Stress urinary incontinence (SUI) is defined as the involuntary urine leakage with increased intra-abdominal pressure. The conventional management of SUI depends on the implantation of polypropylene midurethral slings (MUS), which are effective but may be associated with significant tissue ingrowth, making removal difficult and increasing morbidity in revision cases. We hypothesize that a novel expanded polytetrafluoroethylene (ePTFE) MUS is able to demonstrate favorable biocompatibility, minimal tissue adhesions, and improved ease of explantation compared to conventional materials. The aim of this study was to evaluate tissue response, positional stability, and removability of this novel sling in a clinically relevant porcine model.

This original prospective preclinical study evaluated six female Yucatan mini pigs (30–50 kg) implanted with a purpose-designed ePTFE MUS (RebedaTek, LLC) with pore size less than 1 µm. The sling incorporates fluorinated ethylene propylene (FEP) pledgets at each end to facilitate anchoring to the obturator membrane.
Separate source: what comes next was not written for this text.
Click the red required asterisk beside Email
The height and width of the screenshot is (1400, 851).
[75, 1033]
Each animal underwent transvaginal placement of the MUS through a small vaginal incision. The sling was positioned at the mid-urethra and secured bilaterally using the FEP pledgets. Excess sling length was intentionally rolled into the periurethral space to simulate clinical placement. After a 12-week implantation period, the slings were explanted, and removal time was recorded. Tissue samples from the periurethral region and anchor sites were collected for histological evaluation. Comparable tissue specimens were also obtained from a single control animal.
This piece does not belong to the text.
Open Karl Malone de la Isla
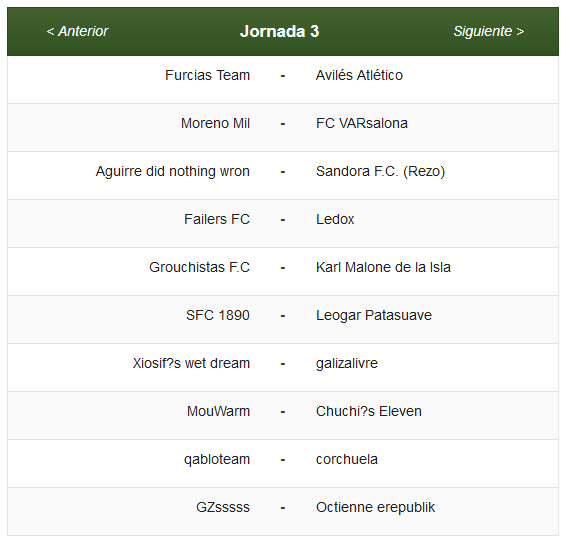 click(383, 267)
Primary endpoints included feasibility and reproducibility of implantation, evidence of migration, ease of removal measured by explantation time and biocompatibility assessed as evidence of inflammation and fibrosis.  Procedural and postoperative complications were also documented.
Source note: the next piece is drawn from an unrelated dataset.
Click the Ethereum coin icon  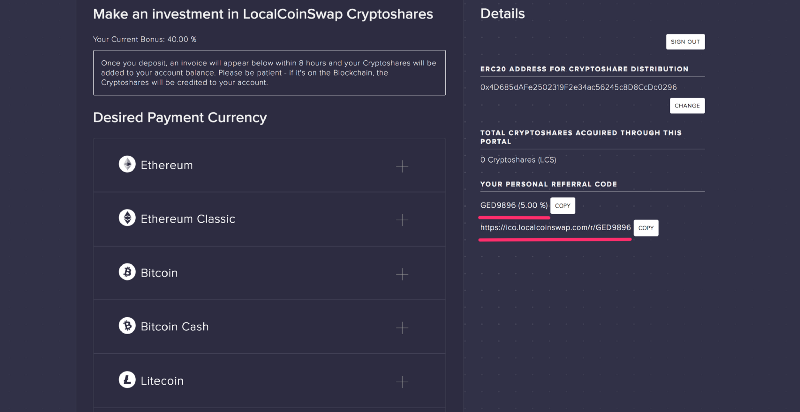tap(127, 165)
All animals remained clinically well throughout the 12-week study period with no procedure-related adverse events and no evidence of sling migration. Explantation was rapid and consistent, with a mean removal time of 12.4 ± 2.84 seconds. Gross examination demonstrated minimal tissue adhesion to the sling material.
Histological analysis showed no significant inflammatory response and only mild fibrosis at both periurethral and obturator anchoring sites. MUS extrusion into the vagina was observed in three animals at the time of explantation; this was attributed to excess sling length rather than material characteristics. Importantly, there were no signs of infection or inflammation associated with these extrusion sites.

The ePTFE MUS demonstrated no tissue ingrowth and a low inflammatory profile, which likely contributed to the rapid and uncomplicated explantation observed. The absence of infection and limited fibrosis suggest favorable biocompatibility. Observed extrusion events appear to be related to implantation technique, specifically excess sling length, rather than intrinsic material properties.

This novel ePTFE midurethral sling shows promising performance in a porcine model, with excellent biocompatibility and ease of removal. These characteristics may address key limitations of existing polypropylene slings. Our findings should prompt further evaluation of efficacy and safety in clinical trials.